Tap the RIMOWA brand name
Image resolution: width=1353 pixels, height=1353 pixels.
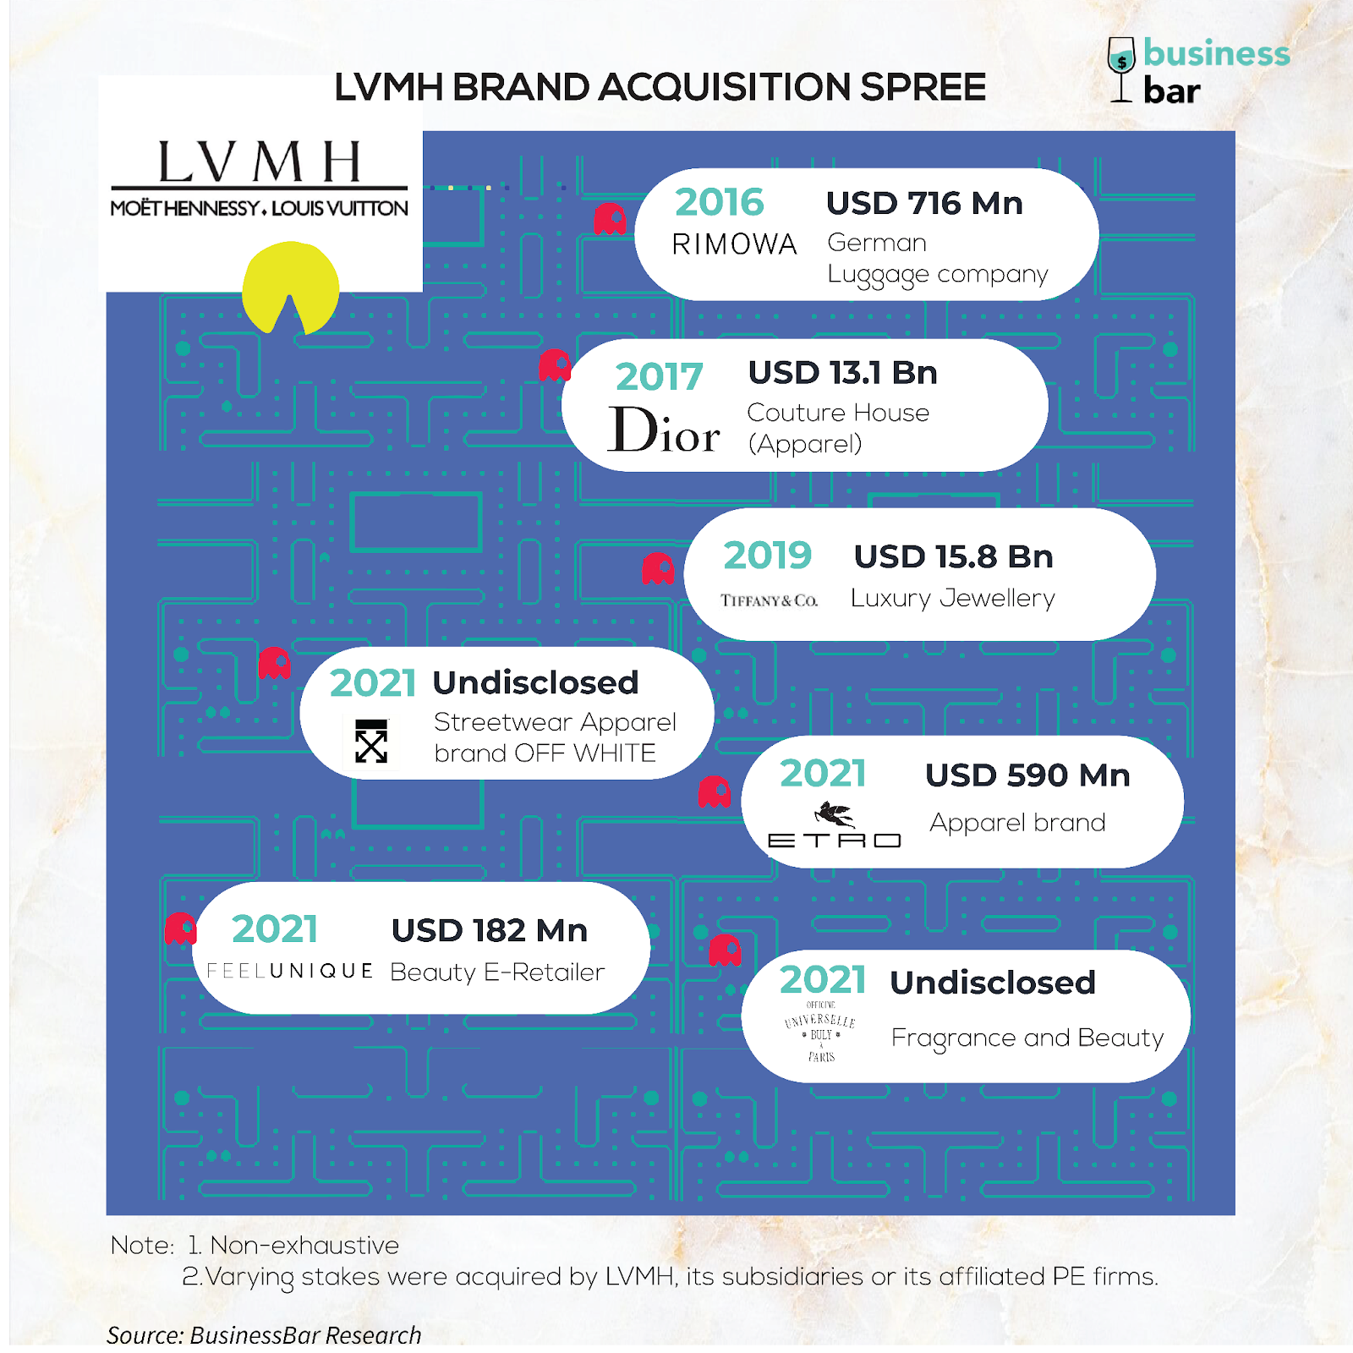pos(734,244)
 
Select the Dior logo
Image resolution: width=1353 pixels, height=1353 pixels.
pos(664,430)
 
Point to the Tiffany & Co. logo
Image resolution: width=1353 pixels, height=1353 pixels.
pos(769,600)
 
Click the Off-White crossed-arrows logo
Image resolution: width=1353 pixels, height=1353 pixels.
pos(371,742)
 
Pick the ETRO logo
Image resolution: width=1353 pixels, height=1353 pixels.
pos(835,827)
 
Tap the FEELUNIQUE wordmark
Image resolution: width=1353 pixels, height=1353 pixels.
pos(290,971)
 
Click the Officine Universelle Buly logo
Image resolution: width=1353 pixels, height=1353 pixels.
pos(820,1031)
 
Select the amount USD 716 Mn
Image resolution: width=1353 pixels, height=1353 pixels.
pos(924,203)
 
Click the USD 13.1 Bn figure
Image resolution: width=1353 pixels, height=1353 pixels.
pos(842,373)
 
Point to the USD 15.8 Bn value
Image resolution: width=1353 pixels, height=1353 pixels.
pos(953,556)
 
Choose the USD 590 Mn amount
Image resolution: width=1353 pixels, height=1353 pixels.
pos(1027,775)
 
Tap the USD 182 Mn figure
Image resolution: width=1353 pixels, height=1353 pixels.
pos(489,930)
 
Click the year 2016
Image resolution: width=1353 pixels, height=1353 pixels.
pos(719,202)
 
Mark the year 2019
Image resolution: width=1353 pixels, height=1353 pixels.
pos(767,556)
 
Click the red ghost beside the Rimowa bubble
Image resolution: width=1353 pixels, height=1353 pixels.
pos(610,219)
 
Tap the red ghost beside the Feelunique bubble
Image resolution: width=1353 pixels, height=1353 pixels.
pos(180,928)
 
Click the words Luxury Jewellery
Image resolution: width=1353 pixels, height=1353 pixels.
pos(952,598)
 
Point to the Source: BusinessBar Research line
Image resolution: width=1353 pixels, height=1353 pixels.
pos(264,1334)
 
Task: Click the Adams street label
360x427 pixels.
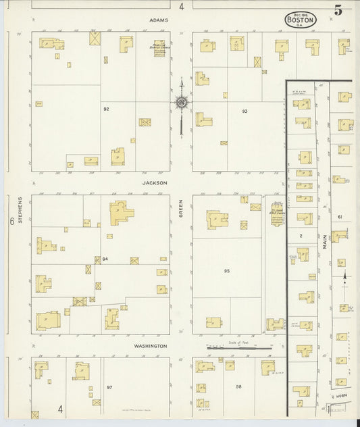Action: click(x=159, y=20)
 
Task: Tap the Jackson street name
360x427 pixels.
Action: click(x=155, y=182)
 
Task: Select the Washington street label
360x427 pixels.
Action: click(x=150, y=345)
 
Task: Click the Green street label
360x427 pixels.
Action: click(x=181, y=211)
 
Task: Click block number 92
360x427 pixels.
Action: click(x=106, y=109)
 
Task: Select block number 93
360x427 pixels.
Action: click(x=245, y=110)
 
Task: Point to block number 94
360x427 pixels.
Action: click(x=105, y=259)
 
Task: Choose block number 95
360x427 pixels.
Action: click(x=227, y=270)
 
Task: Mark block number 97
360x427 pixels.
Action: click(x=109, y=387)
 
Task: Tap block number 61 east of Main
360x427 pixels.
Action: click(x=340, y=216)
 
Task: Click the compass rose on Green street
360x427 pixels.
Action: click(x=182, y=103)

▶ _Exercise aim_
Reproduce all of the rows above word for word, with the pictures left out.

▶ _Answer in full_
Tap the RIMOWA brand name
Image resolution: width=1353 pixels, height=1353 pixels.
pos(734,244)
 
Select the Dior logo
Image resolution: width=1353 pixels, height=1353 pixels.
pos(664,430)
 
Point to the Tiffany & Co. logo
Image resolution: width=1353 pixels, height=1353 pixels.
pos(769,600)
 
Click the Off-White crossed-arrows logo
Image resolution: width=1353 pixels, height=1353 pixels.
pos(371,742)
 
Pick the ETRO logo
Image resolution: width=1353 pixels, height=1353 pixels.
pos(835,827)
 
Tap the FEELUNIQUE wordmark
Image resolution: width=1353 pixels, height=1353 pixels.
pos(290,971)
 
Click the Officine Universelle Buly logo
Image resolution: width=1353 pixels, height=1353 pixels.
pos(820,1031)
 
Select the amount USD 716 Mn
Image resolution: width=1353 pixels, height=1353 pixels.
pos(924,203)
 
Click the USD 13.1 Bn figure
Image resolution: width=1353 pixels, height=1353 pixels.
pos(842,373)
 
Point to the USD 15.8 Bn value
Image resolution: width=1353 pixels, height=1353 pixels.
pos(953,556)
 
Choose the USD 590 Mn amount
Image resolution: width=1353 pixels, height=1353 pixels.
pos(1027,775)
 
Tap the USD 182 Mn figure
Image resolution: width=1353 pixels, height=1353 pixels.
pos(489,930)
 
Click the year 2016
Image resolution: width=1353 pixels, height=1353 pixels.
pos(719,202)
 
Mark the year 2019
Image resolution: width=1353 pixels, height=1353 pixels.
pos(767,556)
 
Click the red ghost beside the Rimowa bubble
Image resolution: width=1353 pixels, height=1353 pixels.
pos(610,219)
 
Tap the red ghost beside the Feelunique bubble
Image resolution: width=1353 pixels, height=1353 pixels.
pos(180,928)
 
Click the words Luxury Jewellery
Image resolution: width=1353 pixels, height=1353 pixels.
pos(952,598)
 
Point to the Source: BusinessBar Research line
Image resolution: width=1353 pixels, height=1353 pixels.
pos(264,1334)
 
Task: Click the Adams street label
360x427 pixels.
Action: click(x=159, y=20)
 
Task: Tap the Jackson street name
360x427 pixels.
Action: click(x=155, y=182)
 
Task: Select the Washington street label
360x427 pixels.
Action: click(x=150, y=345)
 
Task: Click the Green street label
360x427 pixels.
Action: click(x=181, y=211)
 
Task: Click block number 92
360x427 pixels.
Action: click(x=106, y=109)
 
Task: Select block number 93
360x427 pixels.
Action: click(x=245, y=110)
 
Task: Point to block number 94
360x427 pixels.
Action: click(x=105, y=259)
 
Task: Choose block number 95
360x427 pixels.
Action: click(x=227, y=270)
 
Task: Mark block number 97
360x427 pixels.
Action: click(x=109, y=387)
 
Task: Tap block number 61 east of Main
360x427 pixels.
Action: click(x=340, y=216)
 
Task: Click the compass rose on Green street
360x427 pixels.
Action: click(x=182, y=103)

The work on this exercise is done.